CFDB - Cystic Fibrosis DataBase

Cochrane Database of Systematic Reviews - Cochrane Review

Single versus combination intravenous anti-pseudomonal antibiotic therapy for people with cystic fibrosis

Study design (if review, criteria of inclusion for studies)

Randomised controlled trials (RCTs) comparing a single intravenous antibiotic with a combination of that antibiotic plus a second antibiotic in people with CF.

List of included studies (8)

Costantini 1982; Huang 1982; Master 1997; McCarty 1988; McLauglin 1983; Parry 1977; Pedersen 1986; Smith 1999


Children and adults with defined CF diagnosed clinically and by sweat or genetic testing including all ages and all degrees of severity.


Single (aminoglycosides or beta lactams) intravenous antibiotic therapy regimen

Outcome measures

Mean change Pseudomonas density in cfu/g at end of course; Mean FEV1 at end of course (% pred); Mean FVC at end of course (% pred); Mean MMEF at end of course (% pred); Mean PFR at end of course (% pred); Mean RV at end of course (% pred); Mean RV/TLC at end of course (% pred); Mean Schwachman score at end of course; Mean time to next course of antibiotics (weeks); Mean TLC at end of course (% pred); Mean WBC count at end of course; Number adverse events; Number of Pseudomonas isolates eradicated at end of course; Number readmitted; Number resistant strains

Main results

We identified 59 trials, of which we included eight trials (356 participants) comparing a single anti‐pseudomonal agent to a combination of the same antibiotic and one other.
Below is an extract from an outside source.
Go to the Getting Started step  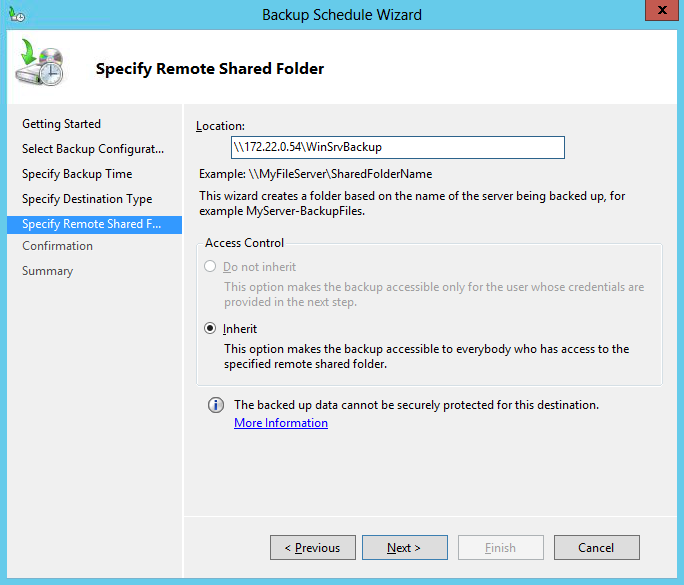point(62,124)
There was a wide variation in the individual antibiotics used in each trial. In total, the trials included seven comparisons of a beta‐lactam antibiotic (penicillin‐related or third generation cephalosporin) with a beta‐lactam‐aminoglycoside combination and three comparisons of an aminoglycoside with a beta‐lactam‐aminoglycoside combination. There was considerable heterogeneity amongst these trials, leading to difficulties in performing the review and interpreting the results. These results should be interpreted cautiously. Six of the included trials were published between 1977 and 1988; these were single‐centre trials with flaws in the randomisation process and small sample size. Overall, the methodological quality was poor and the certainty of the evidence ranged from low to moderate. The review did not find any differences between monotherapy and combination therapy in either the short term or in the long term for the outcomes of different lung function measures, bacteriological outcome measures, need for additional treatment, adverse effects, quality of life or symptom scores.

Authors' conclusions

The results of this review are inconclusive. The review raises important methodological issues. There is a need for an RCT which needs to be well‐designed in terms of adequate randomisation allocation, blinding, power and long‐term follow‐up. Results need to be standardised to a consistent method of reporting, in order to validate the pooling of results from multiple trials.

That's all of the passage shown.